The “Hero’s Journey” of Alice

After studying Joseph Campbell’s “hero journey”, a concept we were introduced to by Mr. Long and later discussed with Matt Langdon,  a visiting expert on the “hero” model who has been commenting on the blogs lately, I am very quickly realizing many, if not all, stories are based off of these steps. Of course there are different ways of approaching this concept like my partner Adam realized in his blog The-Not-So-Heroic-Journey. It all depends on your perspective.

(Note: If you’re interested in these ideas, feel free to check out the earlier posts my classmates and I blogged about Joseph Campbell’s “hero journey”, too, if you want.)


It is hard to pinpoint the exact moment of Alice’s call to adventure, so it is argued in diverse ways. One could believe it is in the very first sentence of Carroll’s story; “Alice was beginning to get very tired”. Another point someone could say is when the White Rabbit suddenly shows up. Nevertheless Alice is called to Wonderland.

I believe there was a refusal of the call. Whether it was the slight second Alice could not believe what the White Rabbit was doing or when she cries each time she is either scared or oblivious how she should handle the situation.
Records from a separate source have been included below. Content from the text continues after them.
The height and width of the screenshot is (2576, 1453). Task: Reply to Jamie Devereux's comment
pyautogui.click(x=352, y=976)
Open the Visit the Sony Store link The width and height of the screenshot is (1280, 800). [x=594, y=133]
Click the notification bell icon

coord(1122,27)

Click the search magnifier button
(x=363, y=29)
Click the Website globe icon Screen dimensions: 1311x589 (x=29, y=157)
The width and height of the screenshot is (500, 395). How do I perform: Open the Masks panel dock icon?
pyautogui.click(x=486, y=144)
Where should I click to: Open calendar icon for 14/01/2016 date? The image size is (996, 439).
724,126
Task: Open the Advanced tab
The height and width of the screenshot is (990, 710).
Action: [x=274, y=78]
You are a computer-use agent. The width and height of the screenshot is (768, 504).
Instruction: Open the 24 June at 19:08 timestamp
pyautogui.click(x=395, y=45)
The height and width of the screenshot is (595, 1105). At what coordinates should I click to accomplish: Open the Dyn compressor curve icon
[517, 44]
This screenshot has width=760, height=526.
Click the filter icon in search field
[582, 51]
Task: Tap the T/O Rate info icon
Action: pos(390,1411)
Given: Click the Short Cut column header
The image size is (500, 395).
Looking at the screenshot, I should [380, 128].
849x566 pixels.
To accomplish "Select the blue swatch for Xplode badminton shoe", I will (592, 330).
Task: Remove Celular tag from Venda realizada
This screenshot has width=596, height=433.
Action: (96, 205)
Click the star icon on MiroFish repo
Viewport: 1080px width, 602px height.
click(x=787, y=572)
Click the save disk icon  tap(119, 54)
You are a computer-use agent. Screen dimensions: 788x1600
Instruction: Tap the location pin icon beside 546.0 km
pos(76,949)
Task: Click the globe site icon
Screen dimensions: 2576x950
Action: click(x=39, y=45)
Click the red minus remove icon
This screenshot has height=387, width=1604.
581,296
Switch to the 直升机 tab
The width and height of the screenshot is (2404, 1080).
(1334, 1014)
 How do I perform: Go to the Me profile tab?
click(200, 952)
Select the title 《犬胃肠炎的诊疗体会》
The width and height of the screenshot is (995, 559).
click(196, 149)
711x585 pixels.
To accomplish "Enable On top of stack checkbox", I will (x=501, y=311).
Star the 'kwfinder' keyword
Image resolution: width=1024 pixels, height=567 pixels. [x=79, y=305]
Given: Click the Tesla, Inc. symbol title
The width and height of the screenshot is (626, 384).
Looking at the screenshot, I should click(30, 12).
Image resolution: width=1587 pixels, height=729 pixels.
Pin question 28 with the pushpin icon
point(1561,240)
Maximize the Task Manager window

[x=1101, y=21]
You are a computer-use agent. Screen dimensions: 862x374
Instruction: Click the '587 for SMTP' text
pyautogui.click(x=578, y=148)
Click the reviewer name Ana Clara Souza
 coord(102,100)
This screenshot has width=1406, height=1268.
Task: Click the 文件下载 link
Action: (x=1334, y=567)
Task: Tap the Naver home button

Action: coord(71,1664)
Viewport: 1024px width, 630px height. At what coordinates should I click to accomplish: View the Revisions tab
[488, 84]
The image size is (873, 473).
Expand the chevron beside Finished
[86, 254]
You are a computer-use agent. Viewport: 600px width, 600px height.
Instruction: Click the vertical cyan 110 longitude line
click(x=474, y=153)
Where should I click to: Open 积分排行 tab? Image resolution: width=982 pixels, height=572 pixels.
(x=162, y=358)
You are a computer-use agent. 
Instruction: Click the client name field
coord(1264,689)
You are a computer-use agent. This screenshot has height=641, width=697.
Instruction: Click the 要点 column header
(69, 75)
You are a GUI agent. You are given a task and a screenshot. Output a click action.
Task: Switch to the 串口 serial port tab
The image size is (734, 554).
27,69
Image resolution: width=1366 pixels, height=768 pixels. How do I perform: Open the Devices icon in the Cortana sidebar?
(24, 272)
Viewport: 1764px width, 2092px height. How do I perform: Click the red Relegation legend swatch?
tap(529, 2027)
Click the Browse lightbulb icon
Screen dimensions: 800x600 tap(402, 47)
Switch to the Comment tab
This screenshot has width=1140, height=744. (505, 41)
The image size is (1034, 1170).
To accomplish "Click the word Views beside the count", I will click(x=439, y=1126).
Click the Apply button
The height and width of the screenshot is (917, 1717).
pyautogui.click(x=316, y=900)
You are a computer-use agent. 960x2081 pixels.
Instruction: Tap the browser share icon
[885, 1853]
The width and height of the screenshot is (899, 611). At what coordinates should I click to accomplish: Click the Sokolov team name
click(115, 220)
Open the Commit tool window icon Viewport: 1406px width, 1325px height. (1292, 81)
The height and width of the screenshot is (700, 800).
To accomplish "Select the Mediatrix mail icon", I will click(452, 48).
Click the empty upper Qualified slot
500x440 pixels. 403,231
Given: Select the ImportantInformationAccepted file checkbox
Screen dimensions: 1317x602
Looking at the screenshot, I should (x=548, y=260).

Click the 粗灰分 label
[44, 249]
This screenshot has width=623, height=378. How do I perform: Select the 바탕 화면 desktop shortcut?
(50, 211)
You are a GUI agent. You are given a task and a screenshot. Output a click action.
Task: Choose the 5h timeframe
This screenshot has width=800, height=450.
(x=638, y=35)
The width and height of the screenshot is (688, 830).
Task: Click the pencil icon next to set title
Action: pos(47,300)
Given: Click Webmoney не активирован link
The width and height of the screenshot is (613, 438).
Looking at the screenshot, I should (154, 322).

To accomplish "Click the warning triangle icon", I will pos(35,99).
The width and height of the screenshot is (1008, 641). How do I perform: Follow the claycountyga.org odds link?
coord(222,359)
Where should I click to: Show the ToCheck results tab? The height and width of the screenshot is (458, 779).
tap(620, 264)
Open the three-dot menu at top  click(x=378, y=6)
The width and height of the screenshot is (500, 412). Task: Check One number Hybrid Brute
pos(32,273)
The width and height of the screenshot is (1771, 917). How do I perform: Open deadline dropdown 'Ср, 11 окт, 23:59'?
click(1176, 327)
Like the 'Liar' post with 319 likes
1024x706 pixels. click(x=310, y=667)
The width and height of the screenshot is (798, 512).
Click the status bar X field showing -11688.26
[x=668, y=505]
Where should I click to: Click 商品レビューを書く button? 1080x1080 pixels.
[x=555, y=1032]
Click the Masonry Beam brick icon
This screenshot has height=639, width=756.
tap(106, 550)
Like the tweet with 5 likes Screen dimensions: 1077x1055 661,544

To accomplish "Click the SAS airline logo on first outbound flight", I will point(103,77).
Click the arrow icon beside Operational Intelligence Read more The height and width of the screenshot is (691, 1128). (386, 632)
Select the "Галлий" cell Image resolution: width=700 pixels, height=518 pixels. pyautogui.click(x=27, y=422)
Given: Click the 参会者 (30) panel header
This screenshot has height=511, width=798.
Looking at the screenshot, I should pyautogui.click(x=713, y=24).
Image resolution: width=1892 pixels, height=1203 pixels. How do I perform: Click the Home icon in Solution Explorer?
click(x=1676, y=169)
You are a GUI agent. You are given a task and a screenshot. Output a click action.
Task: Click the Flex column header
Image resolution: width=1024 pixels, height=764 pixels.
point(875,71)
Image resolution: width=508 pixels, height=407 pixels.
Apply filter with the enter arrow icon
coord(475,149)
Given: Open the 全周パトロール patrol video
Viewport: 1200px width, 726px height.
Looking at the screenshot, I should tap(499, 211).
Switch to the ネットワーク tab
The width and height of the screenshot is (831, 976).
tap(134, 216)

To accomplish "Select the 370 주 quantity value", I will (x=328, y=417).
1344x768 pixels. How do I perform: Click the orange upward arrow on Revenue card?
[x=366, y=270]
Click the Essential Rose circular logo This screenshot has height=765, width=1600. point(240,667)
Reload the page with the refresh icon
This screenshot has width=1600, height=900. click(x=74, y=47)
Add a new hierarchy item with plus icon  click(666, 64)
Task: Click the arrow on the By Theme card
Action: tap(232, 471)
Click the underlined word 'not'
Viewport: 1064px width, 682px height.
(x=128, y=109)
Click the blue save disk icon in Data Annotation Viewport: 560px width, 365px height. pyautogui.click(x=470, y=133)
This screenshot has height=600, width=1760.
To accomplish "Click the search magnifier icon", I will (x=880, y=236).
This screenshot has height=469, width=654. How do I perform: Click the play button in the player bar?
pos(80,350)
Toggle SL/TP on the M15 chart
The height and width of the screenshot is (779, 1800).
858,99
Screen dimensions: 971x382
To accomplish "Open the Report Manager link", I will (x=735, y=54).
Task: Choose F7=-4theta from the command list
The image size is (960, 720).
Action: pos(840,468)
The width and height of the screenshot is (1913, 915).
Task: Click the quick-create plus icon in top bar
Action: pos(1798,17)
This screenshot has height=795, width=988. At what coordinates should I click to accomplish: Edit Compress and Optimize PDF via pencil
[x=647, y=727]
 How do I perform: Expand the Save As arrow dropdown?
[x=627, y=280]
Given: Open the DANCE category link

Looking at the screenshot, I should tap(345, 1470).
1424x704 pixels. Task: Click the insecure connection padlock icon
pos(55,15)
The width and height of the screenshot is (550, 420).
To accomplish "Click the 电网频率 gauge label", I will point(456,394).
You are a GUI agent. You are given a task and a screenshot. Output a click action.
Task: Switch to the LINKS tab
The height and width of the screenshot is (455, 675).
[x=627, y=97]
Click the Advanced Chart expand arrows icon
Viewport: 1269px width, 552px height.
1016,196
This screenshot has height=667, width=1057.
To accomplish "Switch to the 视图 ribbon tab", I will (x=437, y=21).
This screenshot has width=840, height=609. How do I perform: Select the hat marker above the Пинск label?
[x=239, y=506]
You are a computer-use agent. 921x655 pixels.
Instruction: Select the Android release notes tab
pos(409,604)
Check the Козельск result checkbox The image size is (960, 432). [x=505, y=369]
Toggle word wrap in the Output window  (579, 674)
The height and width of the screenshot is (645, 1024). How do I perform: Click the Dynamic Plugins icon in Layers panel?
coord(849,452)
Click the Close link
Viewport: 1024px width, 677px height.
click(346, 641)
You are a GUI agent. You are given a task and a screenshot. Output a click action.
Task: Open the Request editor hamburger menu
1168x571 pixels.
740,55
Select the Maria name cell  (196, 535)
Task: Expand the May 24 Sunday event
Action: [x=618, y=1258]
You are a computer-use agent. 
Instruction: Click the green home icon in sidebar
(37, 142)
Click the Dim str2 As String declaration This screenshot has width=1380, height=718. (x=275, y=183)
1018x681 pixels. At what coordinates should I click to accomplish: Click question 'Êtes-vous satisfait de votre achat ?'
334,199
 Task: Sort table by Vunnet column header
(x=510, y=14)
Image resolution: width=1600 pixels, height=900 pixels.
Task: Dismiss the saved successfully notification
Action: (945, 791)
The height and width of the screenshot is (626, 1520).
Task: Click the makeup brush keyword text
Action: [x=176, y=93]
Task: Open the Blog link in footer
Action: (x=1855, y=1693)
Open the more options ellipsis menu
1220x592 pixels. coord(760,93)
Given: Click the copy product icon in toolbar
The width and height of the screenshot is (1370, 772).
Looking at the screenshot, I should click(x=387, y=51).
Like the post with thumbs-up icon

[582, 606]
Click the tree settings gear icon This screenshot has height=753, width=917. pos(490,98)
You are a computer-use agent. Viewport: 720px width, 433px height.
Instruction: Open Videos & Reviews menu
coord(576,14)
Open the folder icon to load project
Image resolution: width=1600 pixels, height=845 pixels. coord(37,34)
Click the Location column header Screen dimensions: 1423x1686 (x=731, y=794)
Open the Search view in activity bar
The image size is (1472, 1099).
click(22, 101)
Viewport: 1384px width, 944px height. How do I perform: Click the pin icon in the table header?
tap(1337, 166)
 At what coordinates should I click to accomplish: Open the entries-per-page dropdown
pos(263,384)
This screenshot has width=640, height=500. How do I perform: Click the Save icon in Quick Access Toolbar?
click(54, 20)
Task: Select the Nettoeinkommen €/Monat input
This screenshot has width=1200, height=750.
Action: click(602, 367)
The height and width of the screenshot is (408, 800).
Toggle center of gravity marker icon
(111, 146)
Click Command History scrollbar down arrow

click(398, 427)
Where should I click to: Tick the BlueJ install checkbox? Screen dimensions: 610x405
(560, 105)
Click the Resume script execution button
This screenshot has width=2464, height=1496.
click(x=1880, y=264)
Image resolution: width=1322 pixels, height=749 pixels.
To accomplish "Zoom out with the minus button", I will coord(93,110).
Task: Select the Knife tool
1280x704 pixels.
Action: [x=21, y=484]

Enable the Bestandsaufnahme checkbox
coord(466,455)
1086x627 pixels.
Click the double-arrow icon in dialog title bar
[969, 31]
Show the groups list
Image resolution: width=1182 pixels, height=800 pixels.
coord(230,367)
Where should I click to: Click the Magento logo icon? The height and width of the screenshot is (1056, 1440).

As for the supernatural aid? I assume the White Rabbit aides Alice throughout her adventure and even if the Rabbit has no “powers”, so to speak, the Rabbit is the character who begins Alice’s curiosity that could literally “kill the cat”.

Alice’s drop in the Rabbit-hole coveys the crossing of the first threshold. She is leaving the “real world” and traveling through dimensions until she reaches the hallway to Wonderland.

At the belly of the whale, Alice at this point is at her lowest point in the scene when she grows more than 9 ft. high, although I have not read the entire story to know for sure. Alice does have the “Who am I?” talk to herself where she uses the thought process of René Descartes’ idea of Cartesian Dualism, which leads her 3rd outburst in tears.

(Note: If you are interested in the Scientific Revolution concept that is embedded in the story, I recommend reading Brendon O-L. blog on the Scientific Revolution.)

The road of trials I believe have been occurring sense she arrived into the hallway of doors. There are numerous tasks or signs that Alice sees and undergoes in the first three chapters. I wouldn’t say she “failed” the tasks but merely explored the outcomes of each which provide knowledge for her to use to her advantage in the future. These are in fact critical tasks for her to undergo her transformation.

(Note: To learn more about these tasks and signs take a peek at my “Firsts Thoughts? Of Course I Ought! (Ch.1 part 2)”, if you want)

As I read further into Alice’s journey I will reply in “The “Hero’s Journey” of Alice (part 2)”: Stay Tune!

This image can be found here.



  1. Well written. And I’m glad to see you link to Brendon’s post. Nice collaboration/synergy.

  2. When reading the story, I thought Alice’s call to adventure was when White Rabbit showed up. To me, it’s when White Rabbit showed up because if he had never showed up, Alice would have either fallen asleep or went about her normal day.

    And before I read this, I thought that Lewis Carroll had skipped right over the refusal of the call. When you brought up Alice’s momentary disbelief I thought about it for a bit and came to the conclusion that the refusal of the call, like the call to adventure, itself, is debatable.

    Also, like you said, White Rabbit does seem to symbolize Alice’s supernatural aid, but I wouldn’t know for sure because I haven’t read the entire book nor have I seen the entire movie.

    As for the crossing of the first threshold, we seem to fully agree that falling in the hole is her point of no return.

    Another great idea I found out while reading this was Alice’s rebirth.

    I didn’t really realize that she went through several stages of mental transformations in the end of chapter one and the beginning of chapter two.

    Can’t wait for part 2.

    • I believe you are right that many of these can be debatable. One the reasons I wrote this blog was to explore the overall possibilities of whether or not Carroll followed Joseph Campbell’s “equation” so to speak. So far each one of the points are done, and if one doesn’t believe Alice’s momentary disbelief was the refusal of the call, Alice does have frequent “I wish I didn’t do this” moments. Even though the refusal was further down the hole, the act was still embedded into the story.

      I am with you that I could be mistaken in who Alice’s supernatural aid is, yet from the information I know now, the White Rabbit seems to be a likely candidate. As for Alice’s rebirth, I believe through the course of her journey she will meet creatures and have many experiences that will give her a new outlook on life and herself.

      I am so glad you discovered new ideas and concepts from my blog. As long as one takes something from my blogs, I am a happy camper.